Il primo regista in assoluto di Bayreuth (per le inaugurazioni del Ring nel 1876 e di Parsifal nel 1882) fu Richard Wagner in persona. In pratica, fino alla seconda guerra mondiale, le linee guida degli allestimenti di Richard furono rispettate quasi alla lettera dai suoi successori alla testa del festival: Cosima, poi Siegfried e infine Winifred. In particolare, per Parsifal, l’originale wagneriano venne rigorosamente mantenuto fino al 1933 (27 stagioni) e poi abbastanza poco variato da Tietjen (due volte, dal 1934 al 1939). Si dovrà aspettare il 1951 per vedere una nuova (e rivoluzionaria) regia, quella di Wieland, il nipote di Richard (fratello dell’ottantanovenne pensionando Wolfgang, che il 31 agosto prossimo lascerà - alla buonora, e probabilmente alla figlioletta Kathi - la direzione del festival).

Questa è la lista degli otto precedenti allestimenti:

1882-1933 Richard Wagner (27 stagioni)
1934-1936 Hans Tietjen (2 stagioni)
1937-1939 Hans Tietjen (3 stagioni)
1951-1973 Wieland Wagner (23 stagioni)
1975-1981 Wolfgang Wagner (7 stagioni)
1982-1988 Götz Friedrich (6 stagioni)
1989-2001 Wolfgang Wagner (13 stagioni)
2004-2007 Christoph Schlingensief (4 stagioni)

Sui problemi - oltre che sui misfatti - legati agli allestimenti dei drammi wagneriani, e in particolare di Parsifal, si è scritto di tutto e poco c’è da aggiungere, salvo una forse banale osservazione: qualunque regia, tradizionale o moderna, o post-moderna, dovrebbe sforzarsi di restituire allo spettatore ciò che l’Autore aveva in mente di trasmettere, a tale fine avendo scritto di suo pugno i poemi, le note sui righi, e le indicazioni di scena a margine. Per usare un classico termine teutonico, riprodurre al meglio il Konzept che sta alla base del dramma. Ma il Konzept di Wagner, Wagner Richard per l’esattezza... non quello di Wagner Wolfgang, tanto per esemplificare, nè tanto meno quello di Götz Friedrich o di Christoph Schlingensief o - oggi - di Stefan Herheim. Poichè allorquando il regista si limita a prendere spunto dall’originale, per poi presentarci un Konzept suo proprio, adattandovici la musica di Wagner, è matematico che il valore dell’insieme non potrà che abbassarsi. Non per nulla i drammi wagneriani sono universalmente riconosciuti come opere d’arte assolute, che nessun intervento potrà mai “abbellire” o “migliorare”. Parliamo qui di Konzept, si badi bene, non di scene e costumi, che Richard Wagner per primo faticò a trovare adeguati alle sue stesse idee. Pensare che la rappresentazione di un tipo sia artisticamente migliore di quella dell’archétipo di cui quel tipo è solo una necessariamente parziale manifestazione, è la più grande stupidaggine che si possa fare, oltre che un’offesa all’opera d’arte, al suo autore e, in definitiva, al pubblico.
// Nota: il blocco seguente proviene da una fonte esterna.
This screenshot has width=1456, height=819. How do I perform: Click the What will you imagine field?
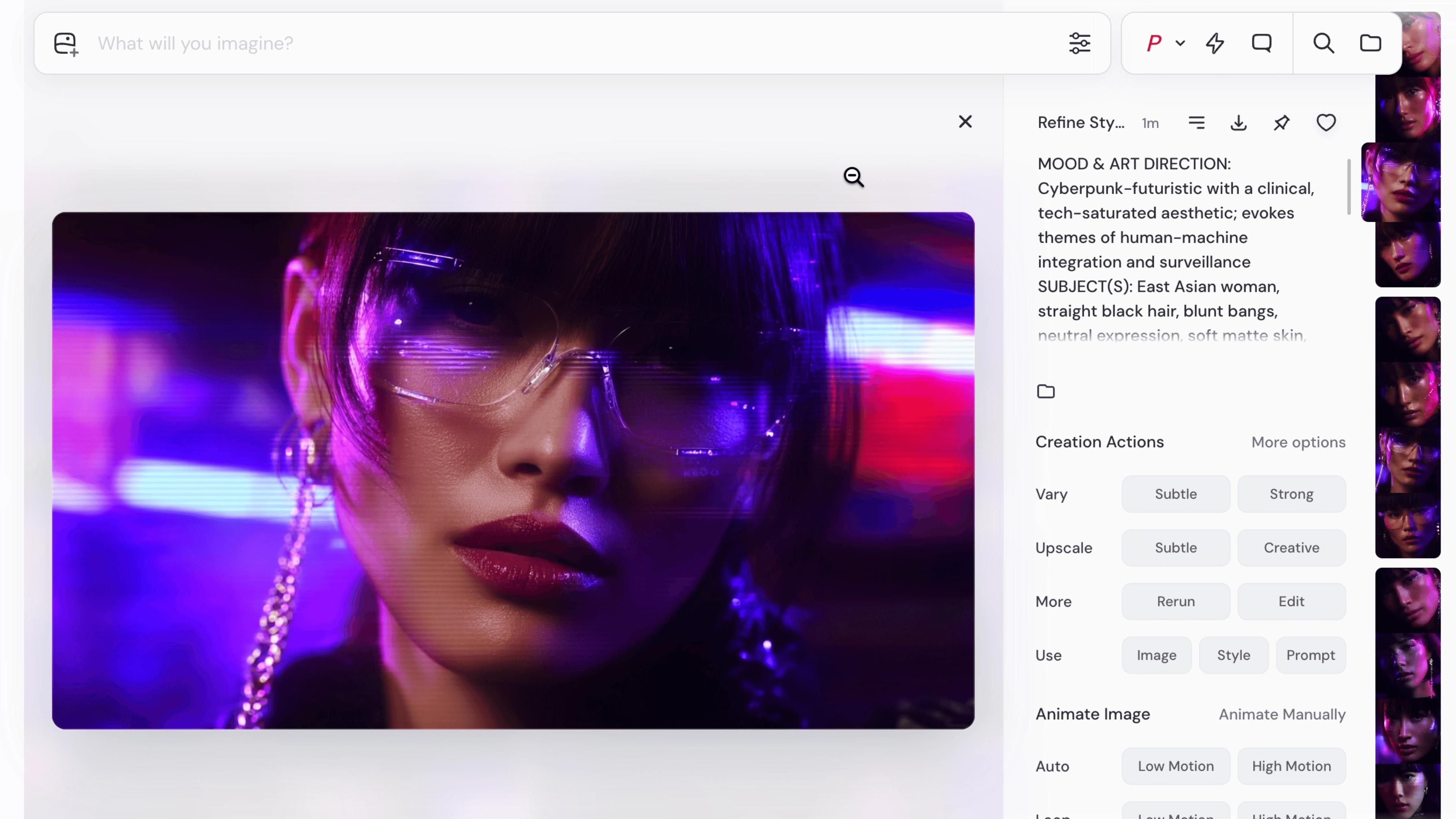[x=565, y=44]
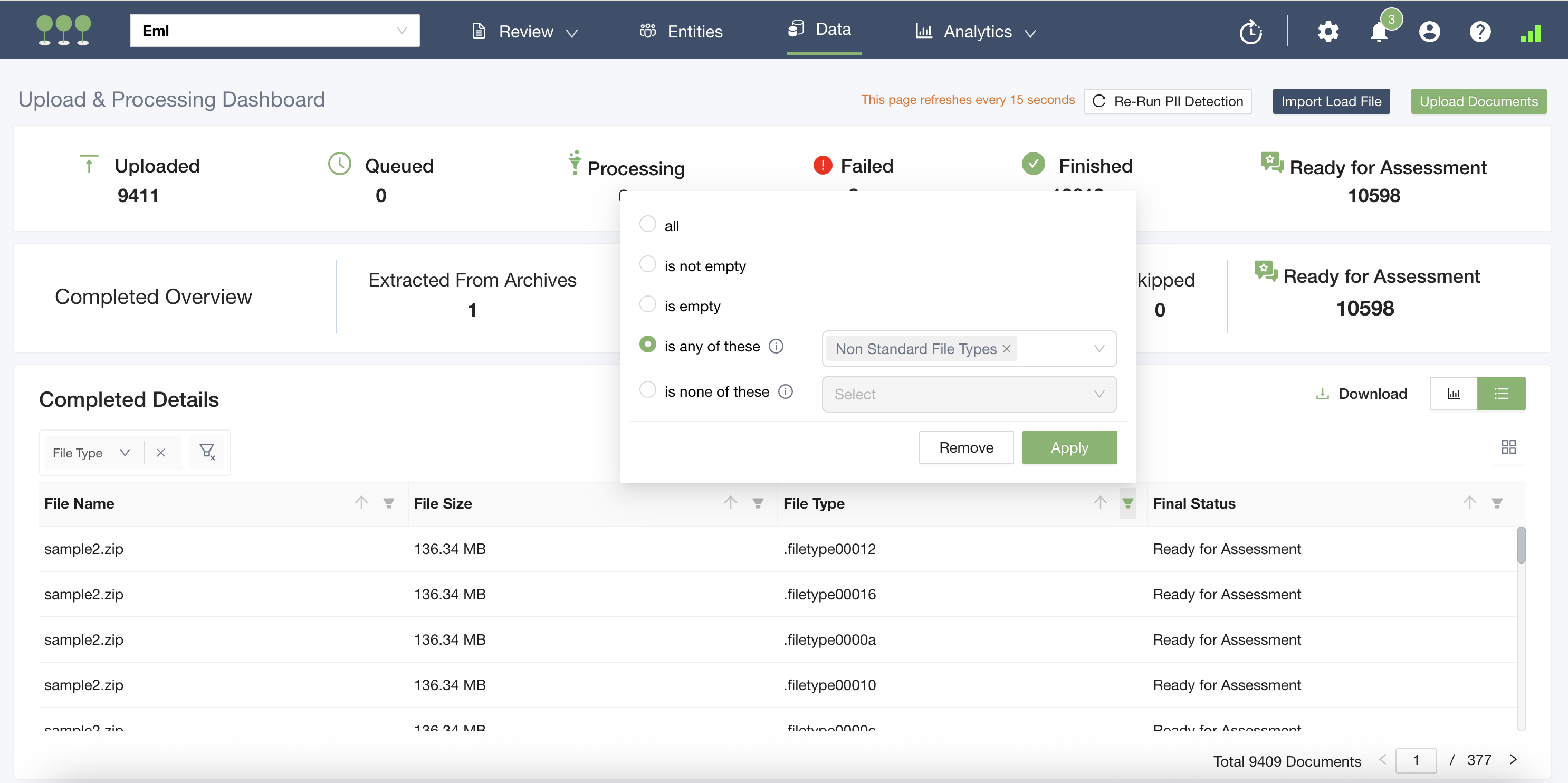Choose the 'is none of these' radio option

click(648, 390)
Wagner ebbe a dire che, dopo aver fatto scomparire l’orchestra (sotto il palcoscenico) avrebbe voluto far scomparire anche il palcoscenico medesimo, tanto avvertiva l’inadeguatezza di qualunque scena e costume rispetto al Konzept che anima i suoi drammi. E forse il miglior interprete della sua volontà fu proprio il nipotino Wieland, con i suoi allestimenti minimalisti dei primi anni ’50, che davano il minimo spazio agli aspetti esteriori, per consentire allo spettatore di concentrarsi totalmente ed esclusivamente sui contenuti più pregnanti - parole, musica e psicologia dei personaggi - dei drammi del nonno.